Background: Mining frequent co-expression networks enables the discovery of interesting network motifs that elucidate important interactions among genes. Such interaction subnetworks have been shown to enhance the discovery of biological modules and subnetwork signatures for gene expression and disease classification.
Results: We propose a reverse search algorithm for mining frequent and maximal subgraphs over a collection of graphs. We develop an approach for enumerating connected edge-induced subgraphs of an undirected graph by using a reverse-search algorithm, and then use this enumeration strategy for mining all maximal frequent subgraphs. To overcome the computationally prohibitive task of enumerating all frequent subgraphs while mining for maximal subgraphs, the proposed algorithm employs several pruning strategies, which substantially improve its overall runtime performance. Experimental results show that on large gene coexpression networks, the proposed algorithm efficiently mines biologically relevant maximal frequent subgraphs.

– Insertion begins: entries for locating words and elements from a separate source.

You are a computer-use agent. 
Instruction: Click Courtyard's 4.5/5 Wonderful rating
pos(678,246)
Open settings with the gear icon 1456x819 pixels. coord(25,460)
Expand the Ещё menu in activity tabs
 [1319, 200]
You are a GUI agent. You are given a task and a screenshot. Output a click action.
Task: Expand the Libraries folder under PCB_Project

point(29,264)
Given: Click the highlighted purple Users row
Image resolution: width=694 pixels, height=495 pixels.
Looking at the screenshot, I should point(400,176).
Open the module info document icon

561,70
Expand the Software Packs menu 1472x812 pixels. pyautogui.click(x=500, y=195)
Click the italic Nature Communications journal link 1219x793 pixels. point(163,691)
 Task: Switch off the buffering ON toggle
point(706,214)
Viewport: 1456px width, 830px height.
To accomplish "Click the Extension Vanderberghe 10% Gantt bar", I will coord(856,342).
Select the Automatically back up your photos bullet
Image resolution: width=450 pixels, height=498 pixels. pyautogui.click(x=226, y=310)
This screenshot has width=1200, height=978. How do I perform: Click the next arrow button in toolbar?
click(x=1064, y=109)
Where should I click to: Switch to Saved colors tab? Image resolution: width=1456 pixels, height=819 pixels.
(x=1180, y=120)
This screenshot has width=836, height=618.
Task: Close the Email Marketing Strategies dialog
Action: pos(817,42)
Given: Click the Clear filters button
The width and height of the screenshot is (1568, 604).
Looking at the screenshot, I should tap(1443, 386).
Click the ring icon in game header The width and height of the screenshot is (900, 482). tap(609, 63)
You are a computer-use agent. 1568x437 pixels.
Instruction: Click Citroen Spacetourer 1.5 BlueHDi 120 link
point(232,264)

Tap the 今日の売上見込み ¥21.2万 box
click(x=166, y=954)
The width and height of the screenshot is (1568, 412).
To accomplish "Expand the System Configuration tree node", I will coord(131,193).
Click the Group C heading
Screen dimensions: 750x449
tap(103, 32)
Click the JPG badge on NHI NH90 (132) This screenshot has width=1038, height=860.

Conclusion: Extracting recurrent gene coexpression subnetworks from multiple gene expression experiments enables the discovery of functional modules and subnetwork biomarkers. We have proposed a reverse search algorithm for mining maximal frequent subnetworks. Enrichment analysis of the extracted maximal frequent subnetworks reveals that subnetworks that are more frequent are more likely to be enriched with biological ontologies.